Many remote sensing techniques actually measure the Lagrangian mean flow

It was recently shown that remote sensing techniques that are based on observing current-induced shifts in wave dispersion actually measure the Lagrangian, rather than Eulerian, mean current (Pizzo et al. 2023). Recall the Lagrangian mean velocity (written in terms of the usual Eulerian spatial coordinates) can be written as

\[ \overline{\mathbf{u}}_L = \overline{\mathbf{u}}_E + \mathbf{u}_S, \]

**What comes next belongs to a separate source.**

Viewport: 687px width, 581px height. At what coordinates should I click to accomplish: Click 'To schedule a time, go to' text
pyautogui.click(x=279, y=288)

where \(\overline{\mathbf{u}}_E\) is the Eulerian mean velocity and $\mathbf{u}_S$ is the Stokes drift. Doppler-based techniques such as HF radar, Doppler marine radar, and along-track SAR, DoppVis, etc., which measure the phase speed of the waves, actually yield \(\overline{\mathbf{u}}_L\) rather than \(\overline{\mathbf{u}}_E\). Now we know that \(\overline{\mathbf{u}}_L\) rather than \(\overline{\mathbf{u}}_E\) plays the key role in the generation of waves by wind. This role of the Lagrangian drift should be indicative of that in other related processes as well. The nontrivial role of the Lagrangian drift should therefore be considered when using the data collected via these methods, or when considering whether to use these data versus truly Eulerian measurements.

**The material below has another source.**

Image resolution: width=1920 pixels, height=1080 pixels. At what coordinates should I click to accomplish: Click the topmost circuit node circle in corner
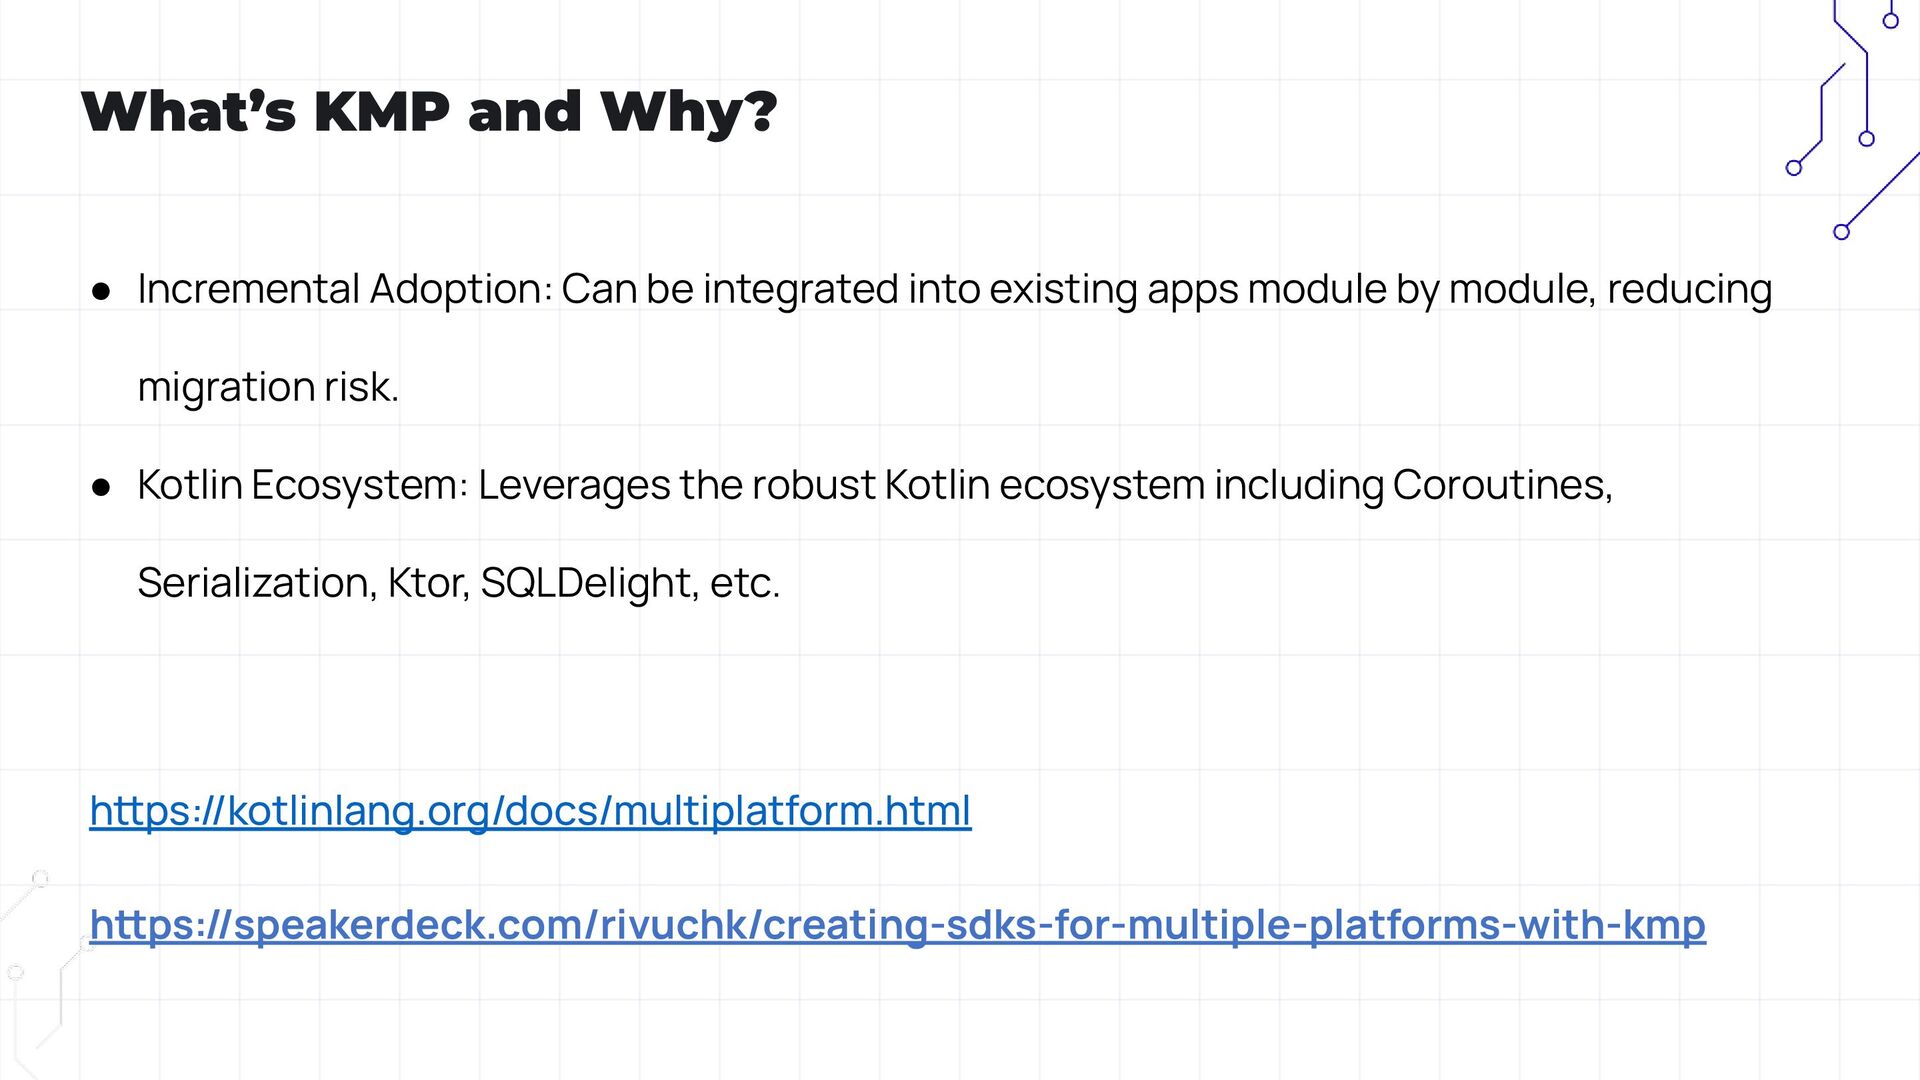tap(1890, 21)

Coastal HF radar array measuring surface currents
Coastal high-frequency (HF) radar arrays infer surface currents from the Doppler shift of Bragg-resonant short waves, providing near–real-time maps of the upper-ocean flow. Photo credit: IOOS/NOAA.

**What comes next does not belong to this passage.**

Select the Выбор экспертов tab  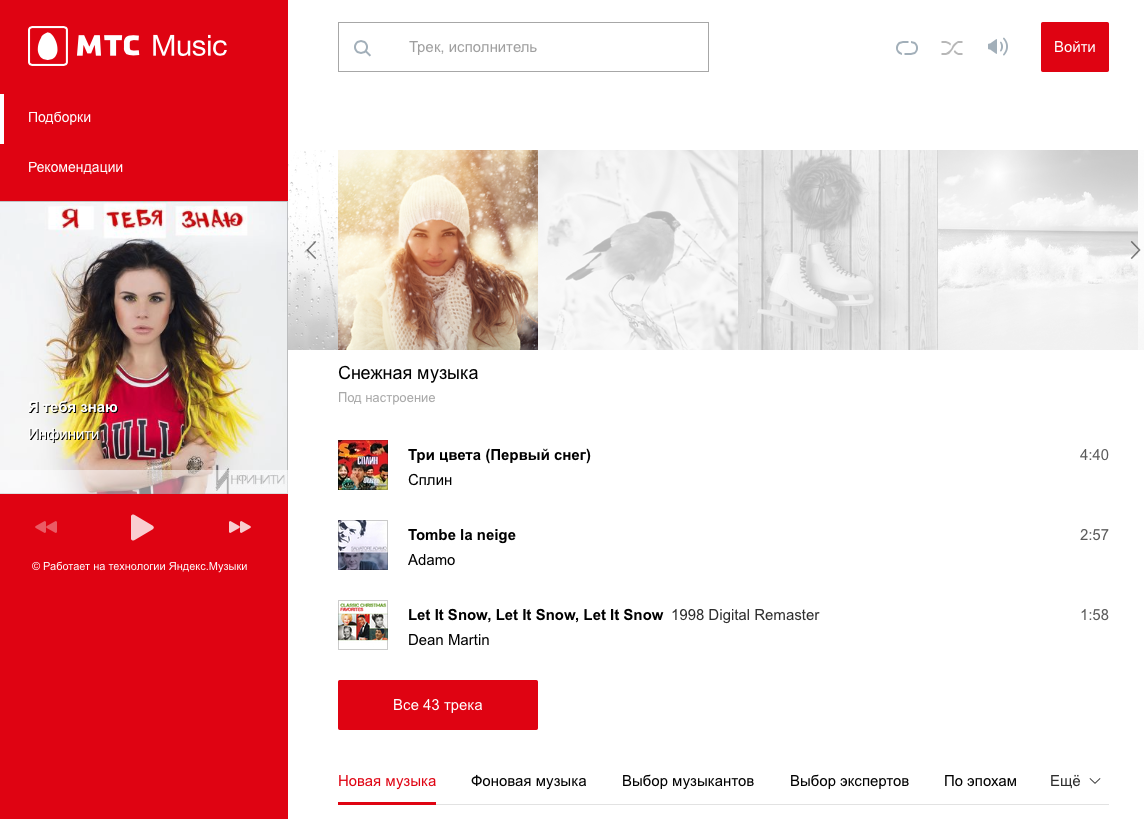pos(849,781)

Why it is the Lagrangian mean?

In Pizzo et al. (2023), the phase speed \(c\) is written as

\[ c = \frac{ 2 g y_0 - U\,\gamma + 2 \displaystyle\int_{-\infty}^{0} U\langle \Gamma J\rangle\,\mathrm{d}\beta }{ U + \gamma }\Bigg|_{b=0} \]

where \(U\) is the Lagrangian drift. Importantly, the current-induced shift in \(c\) obtained from this expression is controlled by the Lagrangian mean flow: remote-sensing techniques that invert dispersion shifts are therefore measuring the Lagrangian, not Eulerian, surface current.